Mayor Mike McGinn says Seattle, NHL have talked
By 710Sports.com staff
The NBA may not be returning to Seattle any time soon, but the possibility of the NHL’s Phoenix Coyotes relocating to the Emerald City is picking up steam.
Reports have surfaced that a move to Seattle is the NHL’s “Plan B” for the Coyotes, and Seattle Mayor Mike McGinn acknowledged Sunday that the city has had discussions with NHL Commissioner Gary Bettman, as reported by Chris Daniels of KING 5.
McGinn said that a proposal is on the table for the hockey team to initially play at KeyArena and later move into investor Chris Hansen’s proposed arena in the SoDo district.
“Our message to all parties has been the same: We believe we can support an NHL team as a tenant at KeyArena, and as a potential tenant of a new arena, subject to all parties reaching agreement on terms,” McGinn said.
“It’s probably right now as close as it’s ever been for a team to move to Seattle,” NHL insider Elliotte Friedman, who covers hockey for the Canadian Broadcasting Corp. (CBC), told KIRO Radio’s Seattle’s Morning News.
The Coyotes have been on shaky standing in their home of Glendale, Ariz. since the NHL assumed ownership of the team in 2009. A deal is in place to sell the team to a Canadian group, though, and the NHL has given Glendale until June 25 to agree to a new lease arrangement for the Coyotes to continue playing at Jobing.com Arena.
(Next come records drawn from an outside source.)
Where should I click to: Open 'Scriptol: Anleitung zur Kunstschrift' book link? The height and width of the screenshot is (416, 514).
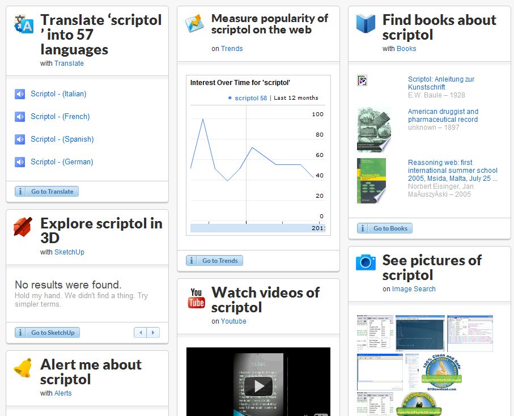441,83
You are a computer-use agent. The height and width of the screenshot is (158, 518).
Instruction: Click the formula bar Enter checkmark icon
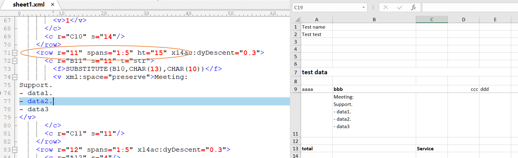tap(400, 7)
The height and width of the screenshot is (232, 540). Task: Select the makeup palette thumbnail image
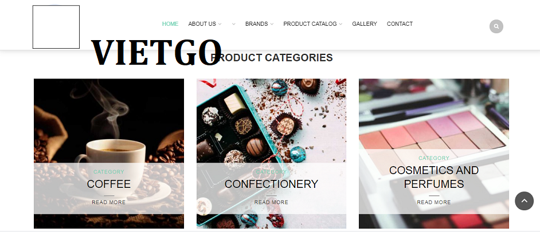tap(434, 154)
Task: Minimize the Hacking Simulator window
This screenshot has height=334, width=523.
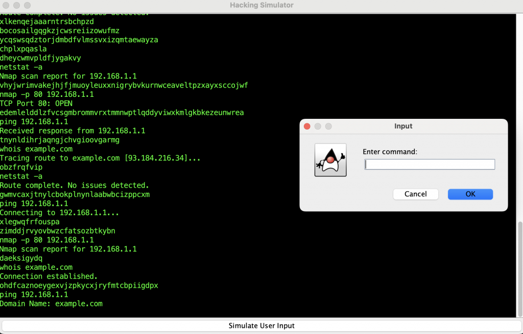Action: [x=16, y=5]
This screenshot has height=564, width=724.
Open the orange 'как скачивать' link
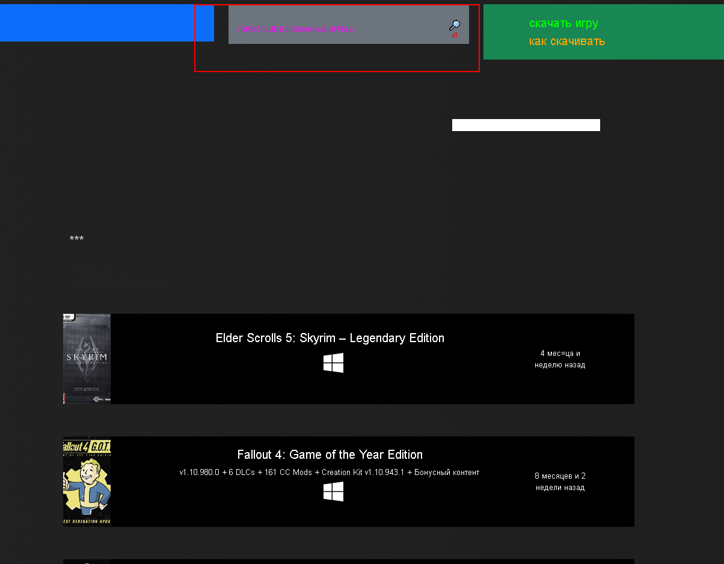click(566, 41)
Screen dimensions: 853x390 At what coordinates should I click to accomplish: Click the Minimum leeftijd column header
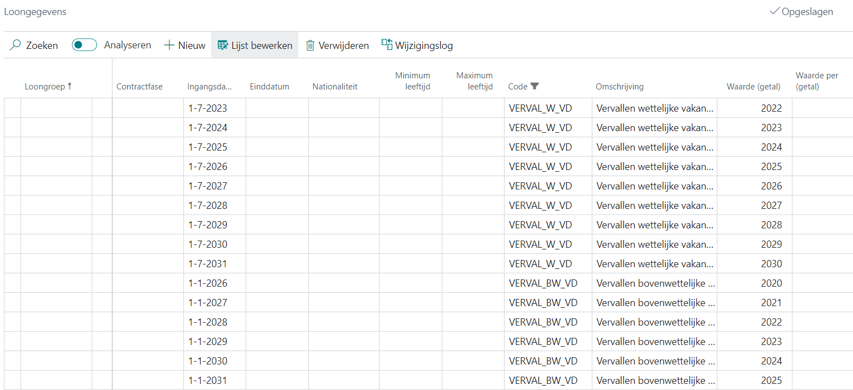(x=412, y=81)
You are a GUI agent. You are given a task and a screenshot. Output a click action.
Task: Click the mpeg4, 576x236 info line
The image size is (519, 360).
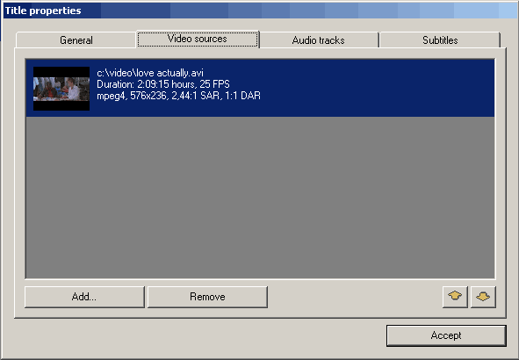pos(179,96)
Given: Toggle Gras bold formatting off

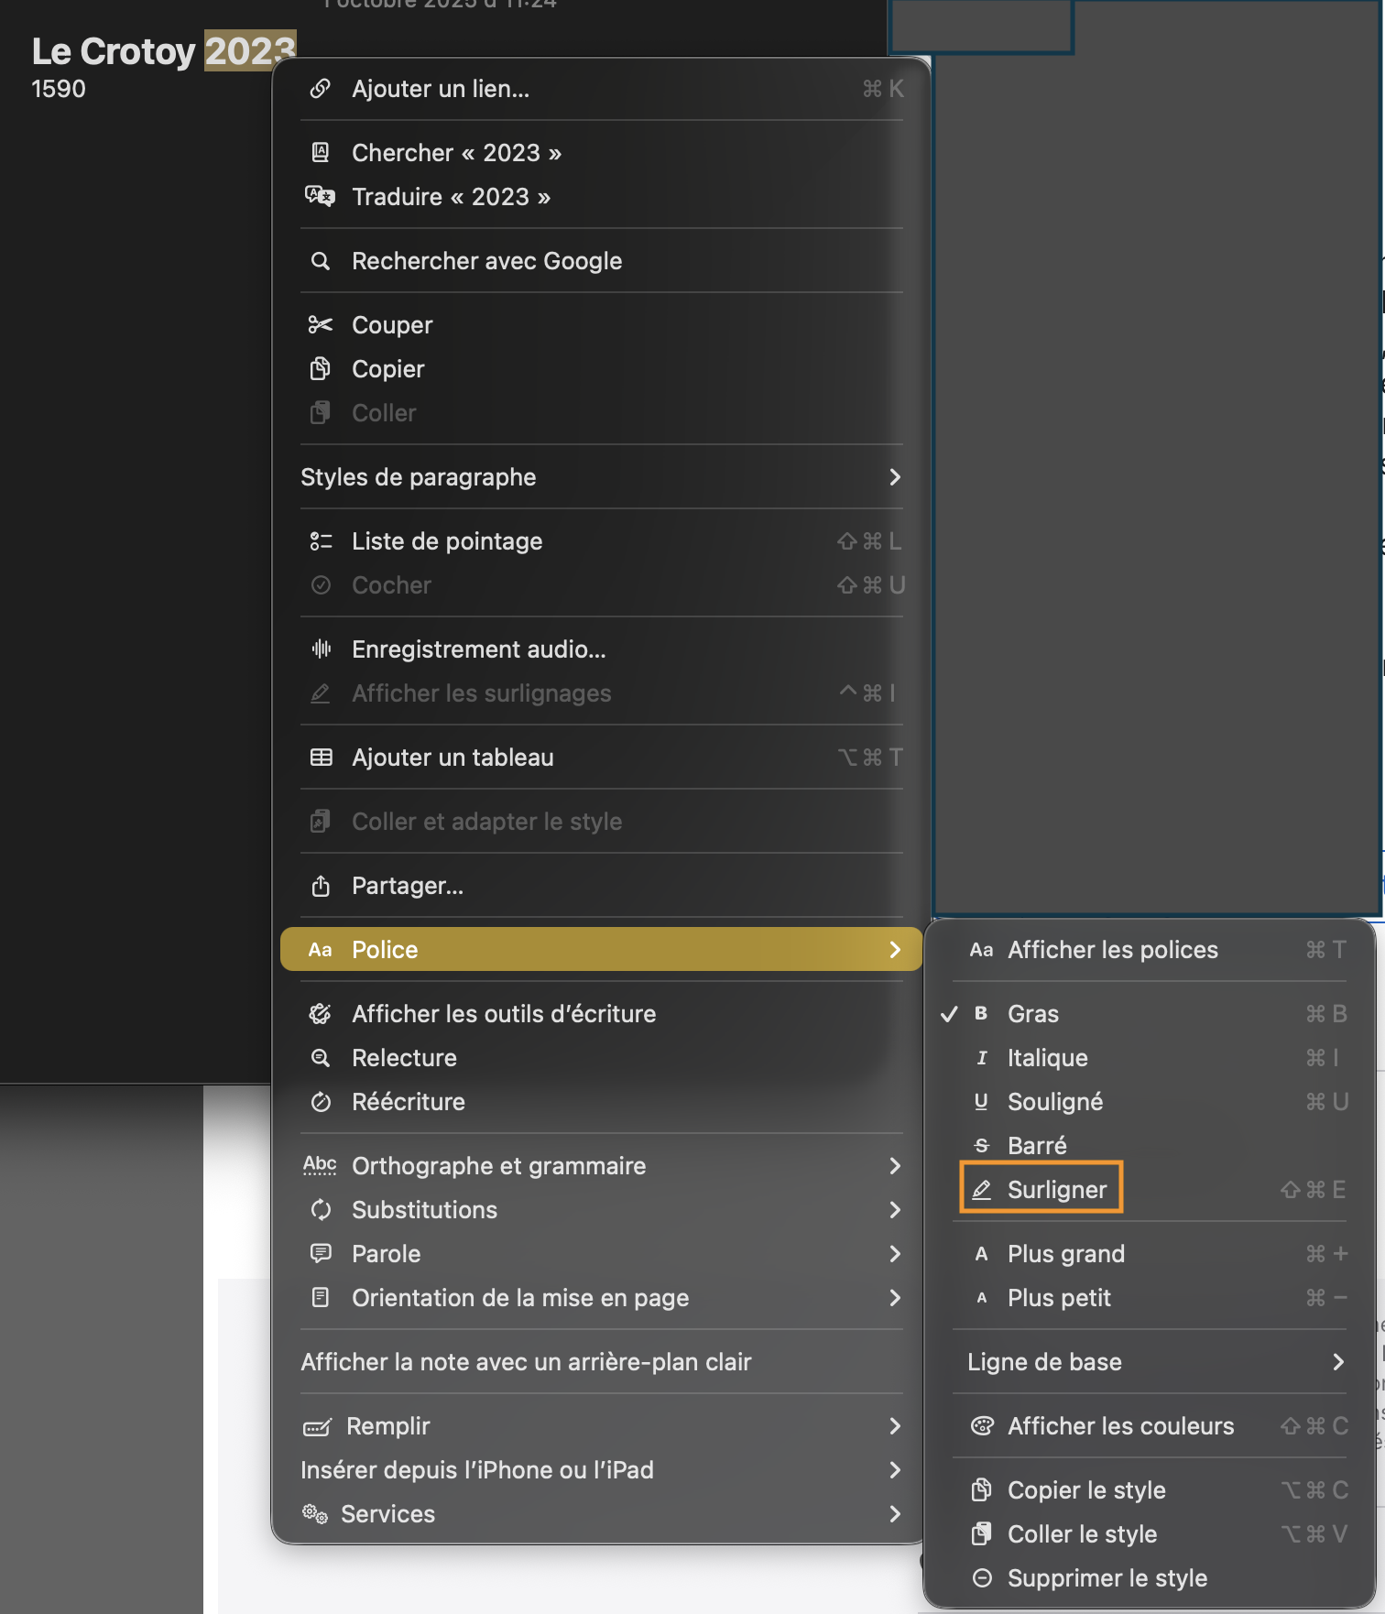Looking at the screenshot, I should coord(1033,1014).
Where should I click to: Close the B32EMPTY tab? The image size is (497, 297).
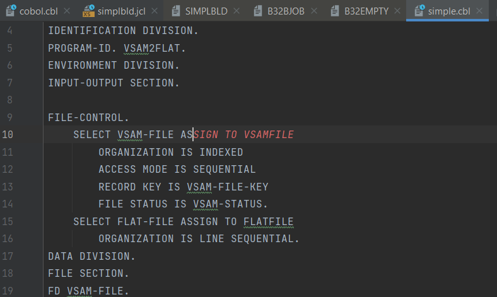click(397, 11)
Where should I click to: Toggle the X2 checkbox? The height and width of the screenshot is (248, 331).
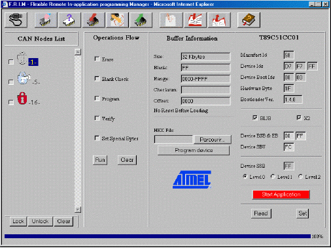299,117
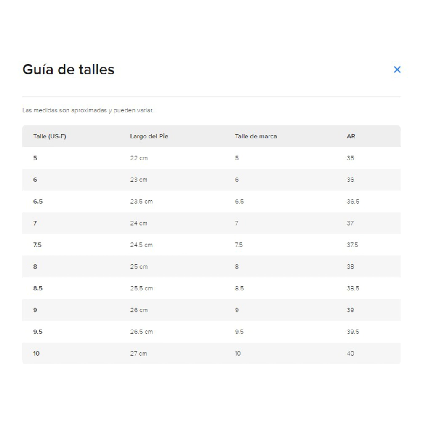The width and height of the screenshot is (431, 431).
Task: Click the 22 cm foot length cell
Action: 139,158
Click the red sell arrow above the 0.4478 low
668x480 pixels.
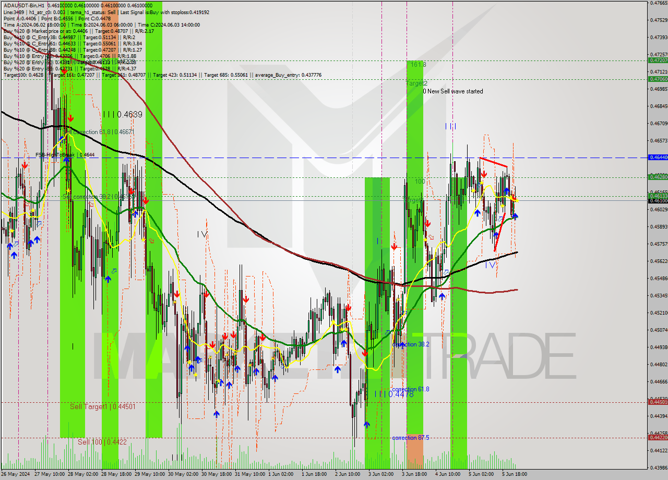(366, 353)
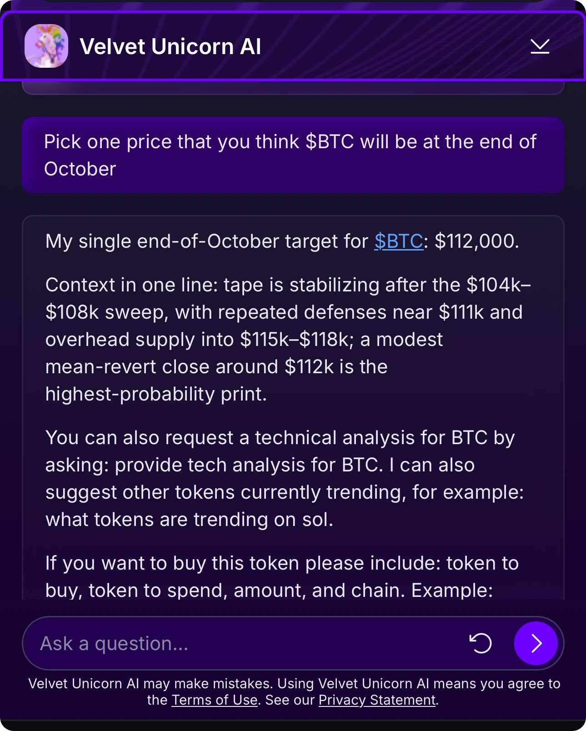The image size is (586, 731).
Task: Open the $BTC token link
Action: (x=399, y=241)
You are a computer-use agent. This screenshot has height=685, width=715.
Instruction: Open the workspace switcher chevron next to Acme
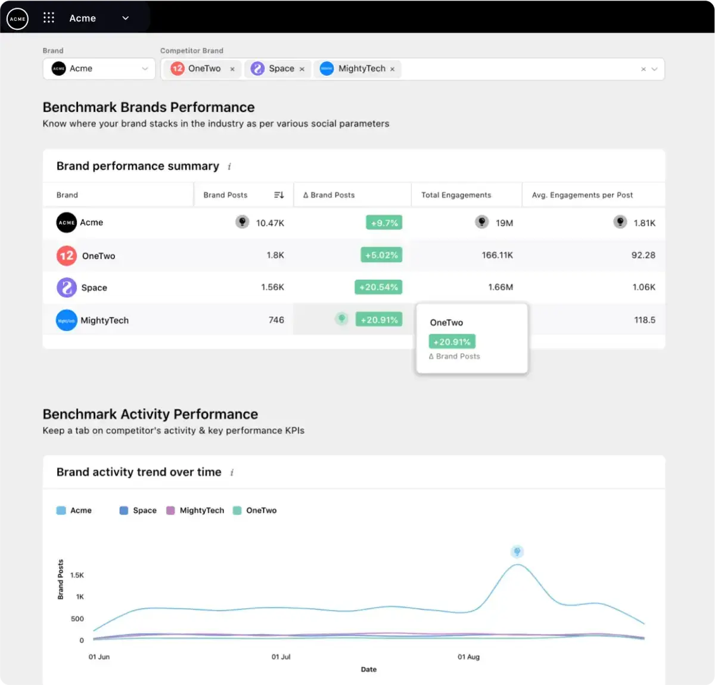pyautogui.click(x=125, y=18)

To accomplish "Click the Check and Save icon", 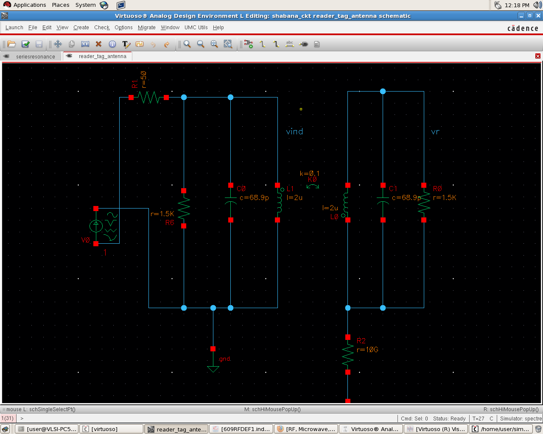I will click(x=25, y=44).
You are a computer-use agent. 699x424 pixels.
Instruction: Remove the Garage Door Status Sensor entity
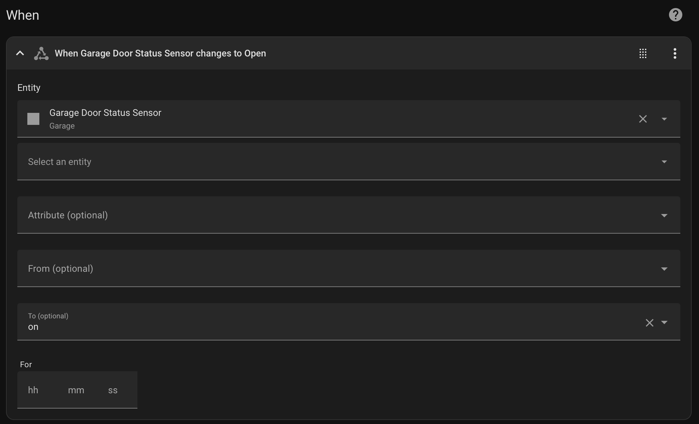coord(643,119)
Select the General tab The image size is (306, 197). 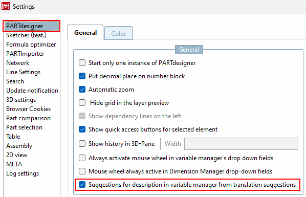tap(85, 32)
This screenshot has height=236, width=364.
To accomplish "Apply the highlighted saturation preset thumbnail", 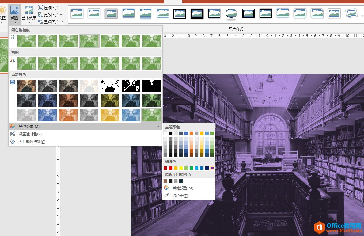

The NHL wants the Coyotes to stay in Arizona if at all possible, Friedman said. But he said the league needs to make a decision soon to plan for next season.
“If they are able to make a deal with the team and the league that’s sufficient to them, that allows the Coyotes to say they’re going to stay,” he said. “If they can’t, I think about a week later there’s a good chance that team is moving to Seattle.”
In a Coyotes-to-Seattle scenario, Ray Bartoszek and Anthony Lanza have been identified as the lead investors. The group would purchase the Coyotes for $220 million, and former Coyotes star Jeremy Roenick would help run the team’s operations, CBC’s Kelly Hrudey reported on the network’s “Hotstove Tonight” program Saturday.
Hansen’s arena proposal has a Memorandum of Understanding that an NBA franchise must be approved to play in Seattle before ground can be broken using public funds. Hansen has stated that he would consider starting construction of the arena for an NHL team, however.
But even though McGinn has spoken with the league, he’s trying to temper expectations.
“We are very clearly ‘Plan B’ for the NHL and this team,” McGinn said.
“The commissioner is stubborn,” Friedman said. “And when he says that his first goal is to keep them there, I do believe that he means that.”
Friedman also questions whether the NHL would be successful in Seattle. He pointed out the competition with other pro and college sports for fans’ attention and corporate sponsorships. He called out KING 5’s decision to air the Stanley Cup Finals on sister station KONG TV instead of its main channel, saying that could be a “red flag” for league officials who would consider whether Seattle is a viable market.